Na avaliação de Amanda Shanor, jurista da Universidade da Pensilvânia, as informações divulgadas em publicações médicas respeitáveis são amplamente protegidas pela Constituição e amparadas pelos mesmos direitos robustos que se aplicam aos jornais. Ela disse ao The New York Times que a carta do procurador “parece querer gerar um tipo de medo e de apreensão que afetarão a liberdade de expressão das pessoas” – isso sim, segundo afirma, cria “uma preocupação constitucional”.
O assédio do procurador causou perplexidade entre cientistas. “Os pesquisadores criticam uns aos outros o tempo todo e os periódicos estão cheios de divergências e reinterpretações de dados”, disse à revista Science o psicólogo Marcus Munafò, da Universidade de Bristol, no Reino Unido, um estudioso da integridade da pesquisa. Ele reconhece que a ciência pode ter falhas e falta diversidade política em certos ambientes acadêmicos. “Mas os cientistas estão sempre tentando determinar o que é verdadeiro para permitir o avanço do conhecimento.
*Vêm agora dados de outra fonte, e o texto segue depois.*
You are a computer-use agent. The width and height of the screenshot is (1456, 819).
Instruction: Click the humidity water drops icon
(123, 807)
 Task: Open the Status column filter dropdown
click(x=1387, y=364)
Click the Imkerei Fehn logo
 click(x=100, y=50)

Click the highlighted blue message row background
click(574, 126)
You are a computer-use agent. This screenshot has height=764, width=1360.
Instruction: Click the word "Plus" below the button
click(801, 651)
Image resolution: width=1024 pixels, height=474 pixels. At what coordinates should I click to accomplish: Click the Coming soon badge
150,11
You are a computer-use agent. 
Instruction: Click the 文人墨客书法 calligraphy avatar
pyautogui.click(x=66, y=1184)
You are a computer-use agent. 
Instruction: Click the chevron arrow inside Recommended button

O que os formuladores de políticas decidem fazer com essas evidências é um assunto à parte.”
As ações do governo Trump não encontraram eco nem entre quem se queixa da falta de suporte a visões minoritárias na ciência. Para a socióloga Nicole Simovski, que é diretora da Heterodox Academy, entidade sem fins lucrativos que defende a garantia da diversidade de pontos de vista nas universidades, afirmou, no site da instituição, que há várias iniciativas sendo testadas para dar voz a opiniões científicas alternativas, como a criação de revistas dedicadas a tópicos relegados pelo mainstream e até um projeto que propõe cooperação entre pesquisadores com abordagens teóricas e ideológicas conflitantes a fim de produzir resultados mais precisos e livres de vieses ou ambiguidades (ver Pesquisa FAPESP nº 335). Essas novas ações, ela ressalta, são conduzidas por especialistas que buscam identificar problemas e resolvê-los com seus pares acadêmicos, o que é muito diferente de “intervenções governamentais feitas por não especialistas para impor pontos de vista em publicações científicas”.